-- Opening Marker --

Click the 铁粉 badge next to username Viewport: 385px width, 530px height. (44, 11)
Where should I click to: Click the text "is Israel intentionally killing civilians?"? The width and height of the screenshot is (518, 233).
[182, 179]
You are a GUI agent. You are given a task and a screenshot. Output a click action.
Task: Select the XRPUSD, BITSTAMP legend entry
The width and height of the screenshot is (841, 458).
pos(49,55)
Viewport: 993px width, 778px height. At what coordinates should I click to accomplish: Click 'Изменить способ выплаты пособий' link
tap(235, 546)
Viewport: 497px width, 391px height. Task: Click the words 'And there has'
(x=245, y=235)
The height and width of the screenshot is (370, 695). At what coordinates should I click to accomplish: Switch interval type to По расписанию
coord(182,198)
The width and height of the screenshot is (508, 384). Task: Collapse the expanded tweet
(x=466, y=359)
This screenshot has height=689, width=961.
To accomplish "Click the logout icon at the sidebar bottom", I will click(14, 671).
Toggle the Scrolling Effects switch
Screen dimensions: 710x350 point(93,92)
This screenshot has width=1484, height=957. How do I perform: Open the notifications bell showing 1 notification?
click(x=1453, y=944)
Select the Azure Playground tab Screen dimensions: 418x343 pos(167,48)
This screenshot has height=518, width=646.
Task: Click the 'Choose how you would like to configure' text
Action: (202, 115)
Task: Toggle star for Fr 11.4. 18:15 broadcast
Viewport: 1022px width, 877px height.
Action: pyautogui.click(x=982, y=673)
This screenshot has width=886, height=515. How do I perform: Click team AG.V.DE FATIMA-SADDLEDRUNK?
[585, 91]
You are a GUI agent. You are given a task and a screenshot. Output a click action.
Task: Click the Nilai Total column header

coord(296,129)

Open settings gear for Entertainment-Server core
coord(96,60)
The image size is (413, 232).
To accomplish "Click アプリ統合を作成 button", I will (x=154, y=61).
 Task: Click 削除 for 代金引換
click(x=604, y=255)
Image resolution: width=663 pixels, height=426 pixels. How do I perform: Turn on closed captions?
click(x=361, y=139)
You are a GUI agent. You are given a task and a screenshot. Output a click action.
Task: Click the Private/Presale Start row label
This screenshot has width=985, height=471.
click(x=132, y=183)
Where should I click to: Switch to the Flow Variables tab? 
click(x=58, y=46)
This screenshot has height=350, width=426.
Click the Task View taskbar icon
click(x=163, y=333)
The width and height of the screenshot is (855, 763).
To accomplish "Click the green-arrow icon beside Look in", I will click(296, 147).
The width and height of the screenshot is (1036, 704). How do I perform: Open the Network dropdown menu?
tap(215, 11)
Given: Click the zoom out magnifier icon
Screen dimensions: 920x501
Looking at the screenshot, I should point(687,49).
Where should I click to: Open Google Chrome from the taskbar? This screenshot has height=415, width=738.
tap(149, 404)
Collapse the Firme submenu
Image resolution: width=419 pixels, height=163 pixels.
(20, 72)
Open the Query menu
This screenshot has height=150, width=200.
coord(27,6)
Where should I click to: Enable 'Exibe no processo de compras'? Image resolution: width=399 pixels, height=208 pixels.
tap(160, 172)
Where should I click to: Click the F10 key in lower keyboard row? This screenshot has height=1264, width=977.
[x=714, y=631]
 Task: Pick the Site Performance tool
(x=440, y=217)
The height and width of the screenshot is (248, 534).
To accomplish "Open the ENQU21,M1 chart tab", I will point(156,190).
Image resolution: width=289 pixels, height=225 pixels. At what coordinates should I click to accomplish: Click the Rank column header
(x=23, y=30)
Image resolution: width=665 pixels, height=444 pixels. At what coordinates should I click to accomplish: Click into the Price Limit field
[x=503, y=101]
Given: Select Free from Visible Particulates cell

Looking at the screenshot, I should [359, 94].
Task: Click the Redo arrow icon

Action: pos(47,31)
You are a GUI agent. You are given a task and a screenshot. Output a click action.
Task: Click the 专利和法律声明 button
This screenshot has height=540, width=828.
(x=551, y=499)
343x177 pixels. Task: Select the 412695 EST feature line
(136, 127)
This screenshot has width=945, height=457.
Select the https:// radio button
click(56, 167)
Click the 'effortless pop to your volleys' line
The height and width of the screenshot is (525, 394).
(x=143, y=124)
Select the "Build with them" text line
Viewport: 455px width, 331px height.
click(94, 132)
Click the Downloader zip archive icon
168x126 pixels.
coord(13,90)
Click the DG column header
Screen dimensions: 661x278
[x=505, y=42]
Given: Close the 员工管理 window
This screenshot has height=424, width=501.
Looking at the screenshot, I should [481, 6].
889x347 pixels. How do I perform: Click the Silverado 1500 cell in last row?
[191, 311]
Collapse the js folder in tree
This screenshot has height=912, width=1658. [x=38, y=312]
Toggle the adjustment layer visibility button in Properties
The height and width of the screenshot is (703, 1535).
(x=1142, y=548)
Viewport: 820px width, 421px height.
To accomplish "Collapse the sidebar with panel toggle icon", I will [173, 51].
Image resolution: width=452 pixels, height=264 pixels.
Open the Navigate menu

-- Closing Marker --

> _WORK REQUEST_: What lines hold the string "sidebar"? Pick them out of the data.

> _ANSWER_:
To accomplish "Click the logout icon at the sidebar bottom", I will click(14, 671).
To accomplish "Collapse the sidebar with panel toggle icon", I will [173, 51].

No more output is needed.